Should we believe the institutions and growth literature?

Dietz Vollrath at the Growth Economics Blog has a three part series on problems with the the empirical institutions and growth literature. If you’re a development economist or political economy person you should read these posts, and follow the blog. (It’s probably the best out there on economic growth, because–and in spite of–the fact it dives into the weeds once in a while.)

If you’ve immersed yourself in the literature you might not hear a lot new from Vollrath, but I am willing to bet you will hear at least a little new. I learned a good deal.

The empirical institutions and growth literature he doesn’t review is the largely historical and non-quantitative one. I find it more compelling and rich than the statistical literature, but they’re nice complements.

This has made me want to write up my notes and impressions on the literature, and how I teach it. Given that I don’t have the time, a few quick thoughts and pointers:

  • The institutions literature has focused too much on constraints and not on capacity. Constraints on power matter a lot. But the capacity of the state to get things done is equally or more important (e.g. collecting taxes, waging war, delivering justice and other services). In a statistical sense, you could say there’s an omitted variable problem–when we see constraints mattering it is actually capturing the effect of both constraints and capacity. But there’s actually a deeper problem of these being aspects of political development that have different determinants, and may feed off of one another.
  • You might argue a third dimension of institutions is the political machinery that gets developed to answer the question “Who decides?”. And re-answer it every day without a destructive conflict or tumultuous turnover of power. All the apparatus that helps elites and groups bargain and make and hold agreements, have a political conversation and compete for power more or less peacefully. This kind of political development has a lot in common with “constraints” and “capacity”, but it’s distinct. “How to manage peaceful political transitions as the relative power of different interest groups change?” is a really, really, fundamental question a society has to answer to have persistent economic growth.
  • The slightly less-read stuff that should be more read, in my opinion:
    • North, Wallis and Weingast, either their book or this summary paper
    • Tim Besley and Torsten Persson’s work on state capacity (one example). If there is a less technical piece many people would be happy for the pointer (and I could use it in my undergrad and masters classes).
    • Some of the small-sample comparative case study work in Latin America, such as Jeffrey Paige or James Mahoney. most economists only read Engerman and Sokoloff.
    • There’s a huge comparative politics literature (i.e. historical, comparative case studies). One of the nicer, more concise summaries is in John Ishiyama’s short textbook. He’s also the APSR editor at the moment. My master’s class syllabus has more of this in the “recommended readings”
    • There’s a growing empirical micro literature that uses subnational or individual data to show how important are things like social norms, rules, decision-making processes, and all the other things we think of as “institutions” at the micro level. A slightly dated and incomplete set are buried in my PhD syllabus for the political science/sustainable development students. One of the takeaways that is hard to reconcile with the macro literature is that these local institutions appear to be quite malleable in the short term. How do we understand persistence at the macro level then?

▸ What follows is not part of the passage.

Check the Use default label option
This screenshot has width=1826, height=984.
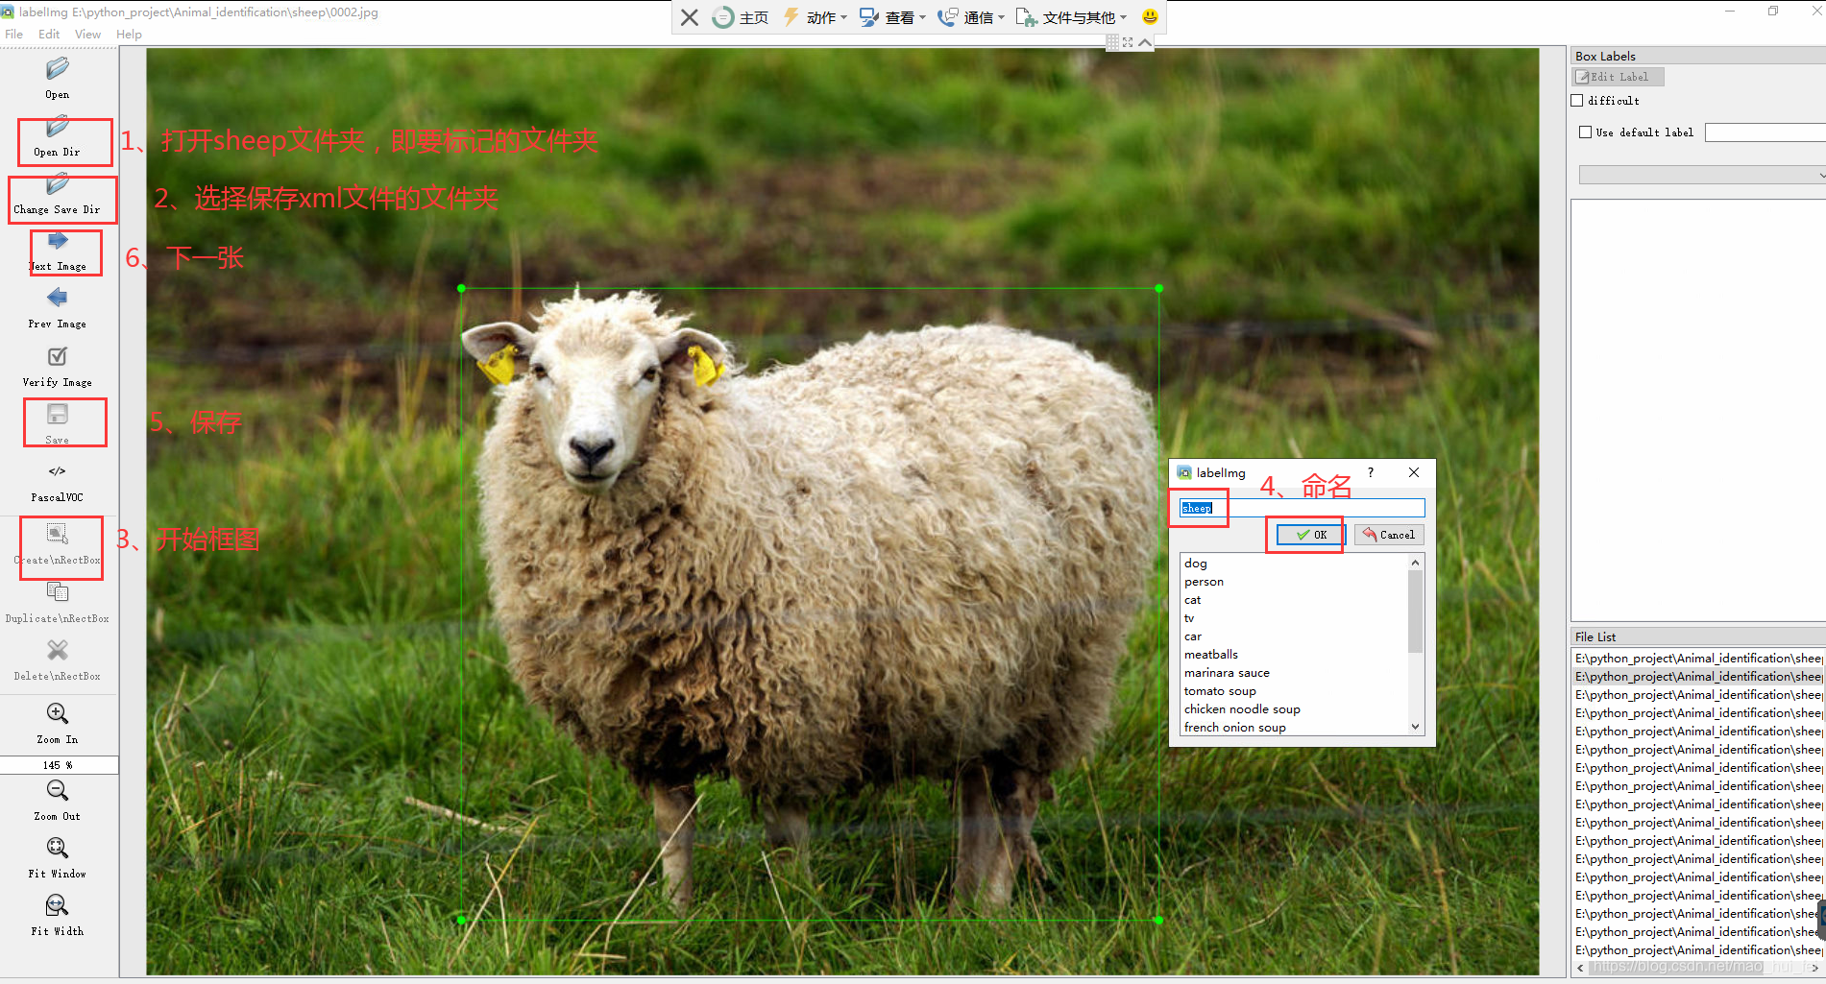point(1585,132)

Hat tip to the Development Impact blog for reminding me about this series. In my opinion it’s the other essential blog to follow in development economics. 2 of my 4 email subscriptions to blogs are the two mentioned in this post, since I don’t want to miss one.

What is missing is a blog that introduces this audience to comparative politics and political development. The Why Nations Fail blog comes closest, and often has must read posts.